The Sadie Coles stand was a big sensation due to its scenography and new works by Swiss artist Urs Fischer.

The wavy and thin sculpture appeared so fragile yet so inviting to cross under it because of its playful shape and colors.

Behind, we spotted two grey sofa chairs that at first glance seemed to be made from a cold rock material but were actually made of foam and very comfortable to sit on!

Vista del stand B41 (Sadie Coles HQ Gallery) en la FIAC 2016
Obras de la artista suiza Urs Fischer y la silla de Sarah Lucas (no se muestra en esta foto)


Like all shiny objects do, Damien Hirst’s ‘Pill Cabinet’—displayed by the White Cube gallery—attracted tours and many passers-by, us included.

What from afar seemed like a mirror, the closer we approached, it became a carefully constructed installation.

Up-front, we distinguished the pebble-looking forms meticulously placed on thin shelves. ‘What is the value of this artwork’ we overheard a collector ask the gallerist.

‘Two million euros’ She replied whilst time paused for every attentive person overhearing.
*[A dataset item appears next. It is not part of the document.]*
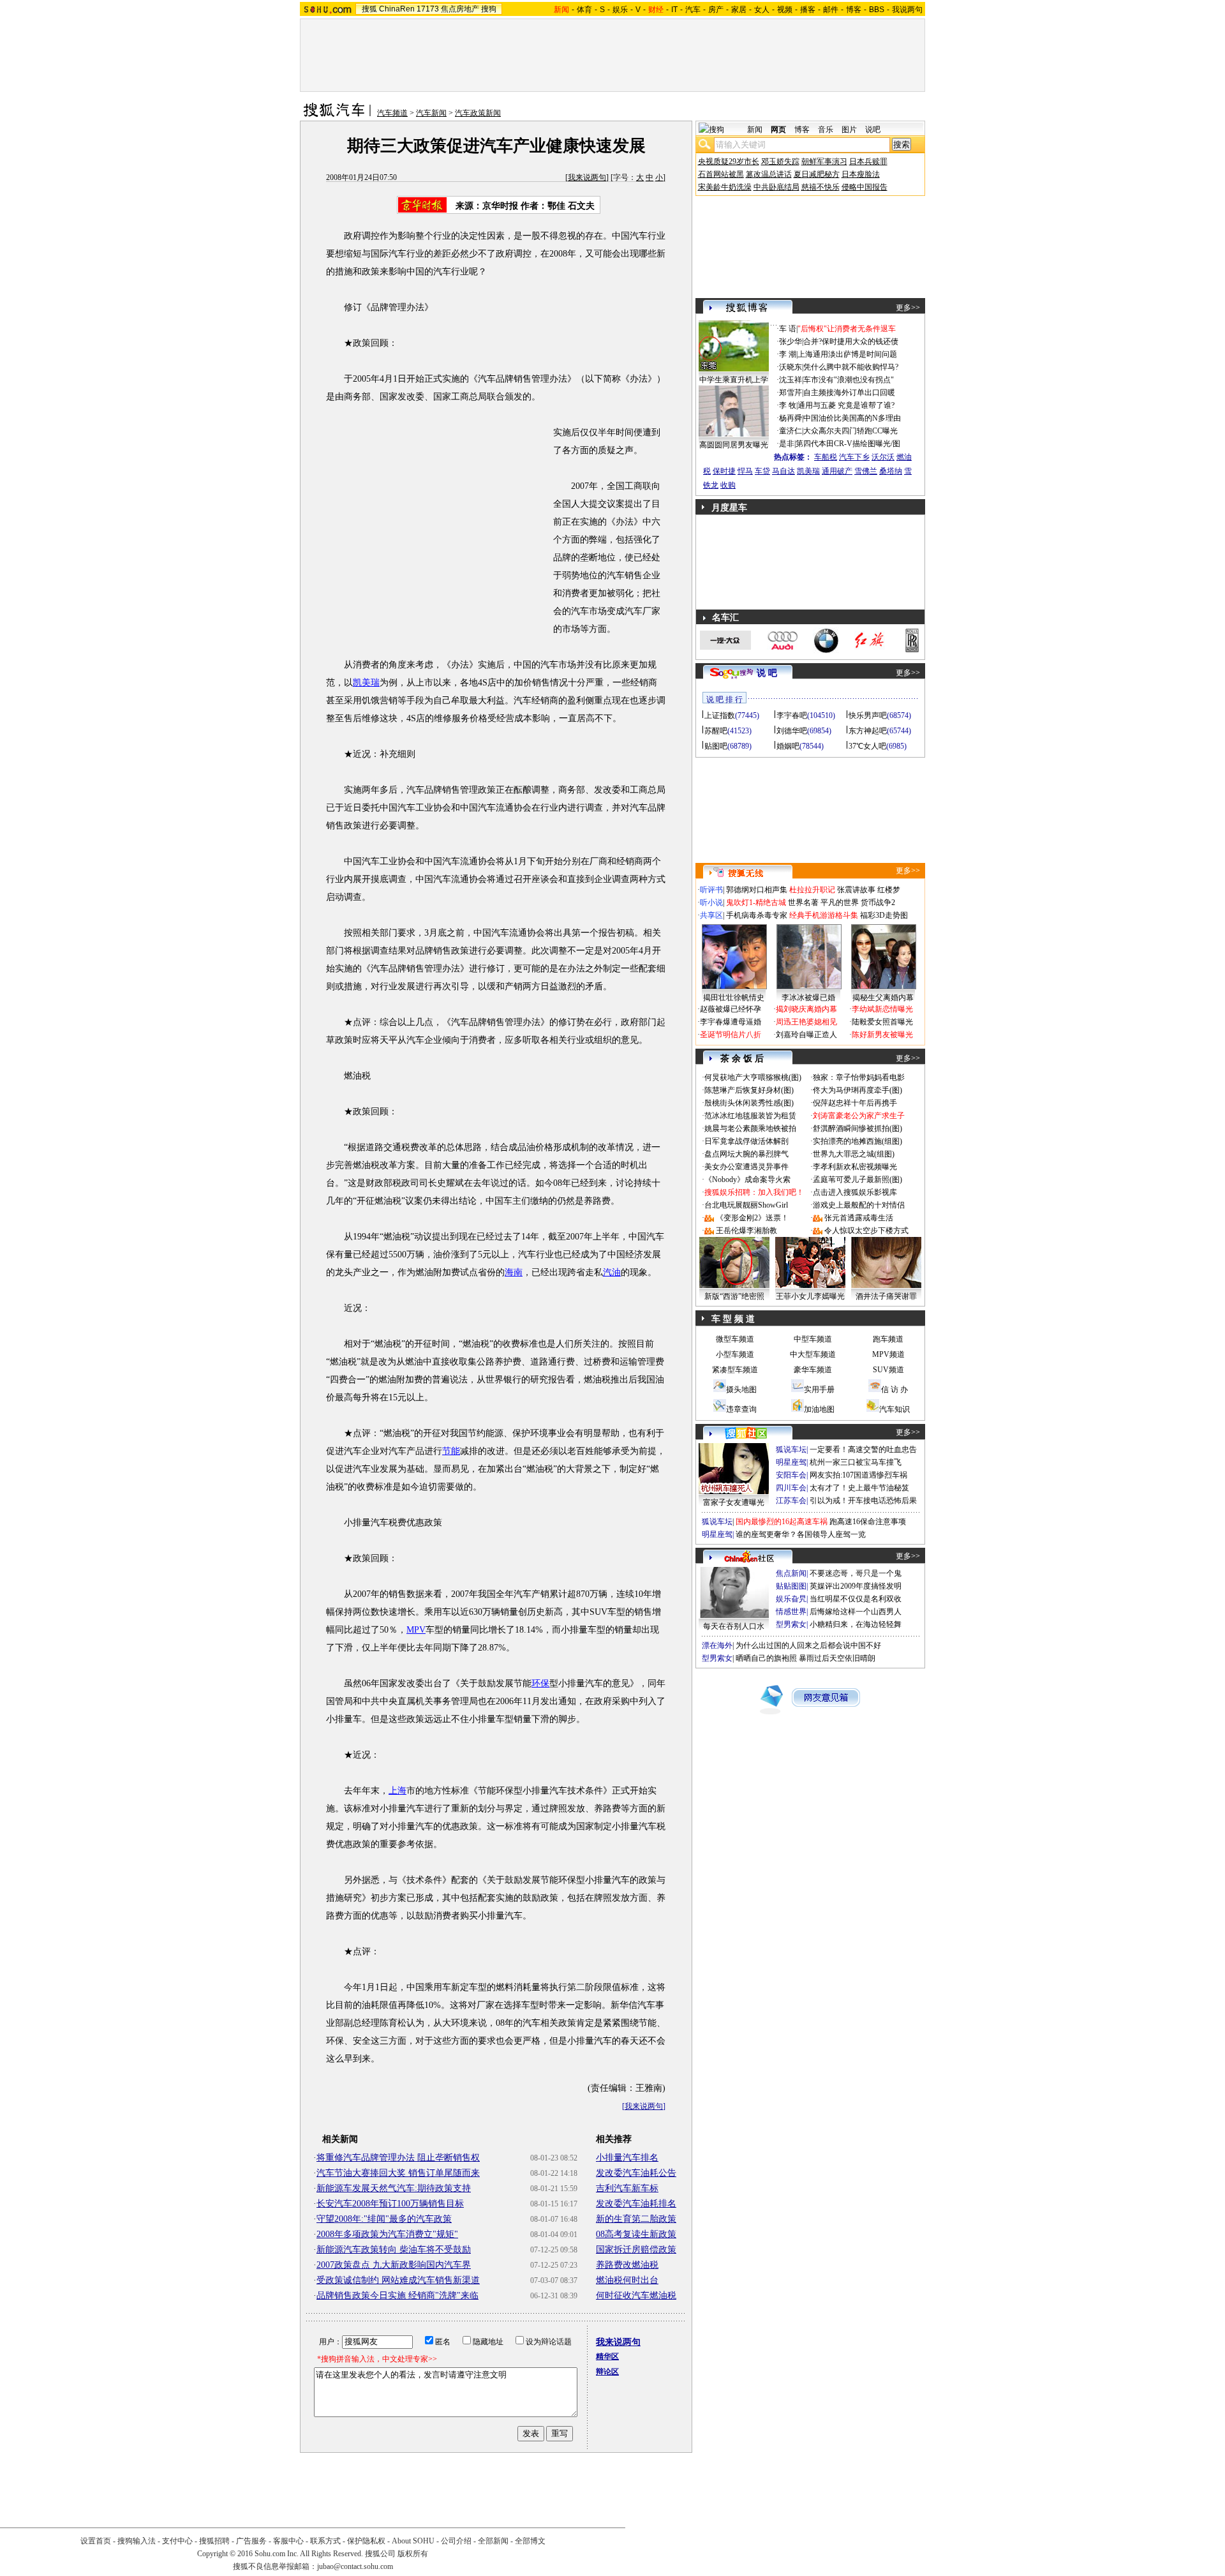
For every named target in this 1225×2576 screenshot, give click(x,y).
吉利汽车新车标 (627, 2188)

Suddenly, our perception around this artwork changed while overhearing at the same time a tour guide mentioning how this pill cabinet had been exhibited previously at the Tate.

Hirt’s pill cabinets, invite us to analyze an object by removing it from its conventional context.

The premeditated arrangement and display of the handmade colored pills, recalls the curiosity cabinets popularized by the Victorians in Europe.

Here, the aesthetic allure of the pills is rendered useless in the face of their unknown medical purpose; Hirst’s suggestion being that their power relies on an unquestioning belief that somehow our ills will be cured.

But as it happens with every artwork, the viewer’s interpretation will be different depending on their context.

In the same way that we were attracted to this modern-day cabinet de curiosité, Chun Kwang Young’s sculpture made us stop, look from afar, from up close, from the sides and we just had to take another video for you to admire the hours and attention to detail that must have been placed to compose this sculpture from Young’s circular aggregation series.